In order to improve this screening, a shorter scale with 5 items could be used. Among the 20 items of the McNair and Kahn scale, 5 significant items were selected to design a mini scale. These 5 items are: item 1, “I hardly remember usual phone numbers”; item 5, “I forget appointment, dates, where I store things”; item 6, “I forget to call people back when they called me”; item 10, “I forget the day of the week”; item 13, “I need to have people repeat instructions several times”.
Conclusion
The diagnosis of AD is often made at a late stage, and identifying prodromal markers which allows patients to be identified at a subclinical stage of cognitive decline has become an increasingly important matter of investigation.
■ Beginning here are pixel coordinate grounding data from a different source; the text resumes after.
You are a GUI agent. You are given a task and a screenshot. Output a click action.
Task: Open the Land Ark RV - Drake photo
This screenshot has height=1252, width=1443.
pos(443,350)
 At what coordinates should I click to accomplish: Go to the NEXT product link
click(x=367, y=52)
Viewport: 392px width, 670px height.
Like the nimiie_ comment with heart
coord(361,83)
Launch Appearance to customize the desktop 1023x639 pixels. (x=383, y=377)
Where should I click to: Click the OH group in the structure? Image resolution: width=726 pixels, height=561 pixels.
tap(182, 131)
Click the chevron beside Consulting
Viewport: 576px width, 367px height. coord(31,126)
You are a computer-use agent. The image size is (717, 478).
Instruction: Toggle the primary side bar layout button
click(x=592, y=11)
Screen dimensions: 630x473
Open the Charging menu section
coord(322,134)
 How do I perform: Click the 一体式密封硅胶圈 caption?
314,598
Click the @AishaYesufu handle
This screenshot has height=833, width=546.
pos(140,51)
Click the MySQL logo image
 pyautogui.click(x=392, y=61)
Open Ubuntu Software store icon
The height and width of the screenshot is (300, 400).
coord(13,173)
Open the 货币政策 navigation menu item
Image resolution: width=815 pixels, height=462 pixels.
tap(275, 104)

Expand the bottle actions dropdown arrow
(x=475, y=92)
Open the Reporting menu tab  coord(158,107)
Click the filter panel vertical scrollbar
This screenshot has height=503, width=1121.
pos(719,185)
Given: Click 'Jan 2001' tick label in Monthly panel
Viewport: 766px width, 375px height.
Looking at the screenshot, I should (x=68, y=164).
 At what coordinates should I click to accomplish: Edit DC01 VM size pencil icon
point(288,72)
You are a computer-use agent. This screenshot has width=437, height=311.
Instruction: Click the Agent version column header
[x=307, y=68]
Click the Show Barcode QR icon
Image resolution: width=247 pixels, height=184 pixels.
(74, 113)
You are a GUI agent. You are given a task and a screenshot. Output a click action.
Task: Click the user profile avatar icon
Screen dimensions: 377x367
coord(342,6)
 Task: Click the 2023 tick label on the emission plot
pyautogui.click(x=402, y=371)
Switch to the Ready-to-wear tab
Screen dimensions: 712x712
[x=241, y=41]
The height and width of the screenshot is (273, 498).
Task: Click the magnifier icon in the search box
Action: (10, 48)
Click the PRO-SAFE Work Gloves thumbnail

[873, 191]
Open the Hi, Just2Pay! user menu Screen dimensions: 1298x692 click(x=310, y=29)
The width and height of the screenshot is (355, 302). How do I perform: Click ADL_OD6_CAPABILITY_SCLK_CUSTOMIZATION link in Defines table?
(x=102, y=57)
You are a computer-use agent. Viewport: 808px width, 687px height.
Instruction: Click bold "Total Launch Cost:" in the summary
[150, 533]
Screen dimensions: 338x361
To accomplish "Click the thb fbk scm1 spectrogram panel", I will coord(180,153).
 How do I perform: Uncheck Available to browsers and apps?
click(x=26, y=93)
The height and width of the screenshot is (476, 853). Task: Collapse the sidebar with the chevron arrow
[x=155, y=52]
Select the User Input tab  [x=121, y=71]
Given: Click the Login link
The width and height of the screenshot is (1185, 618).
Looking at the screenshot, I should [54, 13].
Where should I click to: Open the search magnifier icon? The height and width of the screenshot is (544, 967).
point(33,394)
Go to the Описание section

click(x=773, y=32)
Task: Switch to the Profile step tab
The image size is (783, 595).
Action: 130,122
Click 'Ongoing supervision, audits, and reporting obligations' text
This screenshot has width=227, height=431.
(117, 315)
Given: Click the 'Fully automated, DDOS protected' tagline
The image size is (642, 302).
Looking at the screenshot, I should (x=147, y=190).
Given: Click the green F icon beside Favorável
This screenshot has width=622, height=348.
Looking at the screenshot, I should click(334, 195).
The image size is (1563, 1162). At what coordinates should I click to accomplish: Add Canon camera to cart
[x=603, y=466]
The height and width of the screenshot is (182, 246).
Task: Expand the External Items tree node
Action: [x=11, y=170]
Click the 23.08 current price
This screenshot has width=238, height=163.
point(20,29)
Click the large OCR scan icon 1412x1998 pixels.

SCD is a promising indicator of memory impairment. Using data from a large population based cohort study of subjects followed up over 5 years and presenting spontaneous SCD to their family physician, our study has found that using the McNair and Kahn scale to assess memory complaints in a normal population without cognitive impairment can predict a decline in cognitive performance. In therapeutic trials, it is crucial to identify AD at its prodromal stage, and the McNair and Kahn scale could be a tool to screen patients and to limit screening failure rate before analysis of biomarkers. In a cognitively normal population with memory complaints, the McNair and Kahn scale allows screening of patients who probably have pre-MCI or preclinical AD. In the 20-item version of this scale, 5 items were significant and these were selected to propose a mini McNair and Kahn scale. Moreover, in clinical practice, it would be easy and quick for GPs to screen their patients with this miniscale.
Footnotes
Acknowledgments
This study was initiated and funded by IPSEN-Beaufour, manufacturer of EGb 761®. The academic authors (S. Dardenne, J. Delrieu, S. Sourdet, C. Cantet, S. Andrieu, B. Fougère, B. Vellas) have had full access to all of the data in the study and take responsibility for the integrity of the data and the accuracy of the data analysis. They declare that they participated in the design, implementation, and interpretation of the study and that they have seen and approved the final version of the manuscript.
The industrial author (H. Mathiex-Fortunet) declares that she participated in the design, implementation, and interpretation of the study and that she has seen and approved the final version of the manuscript. She has the following conflicts of interest to declare: employment by the funding source.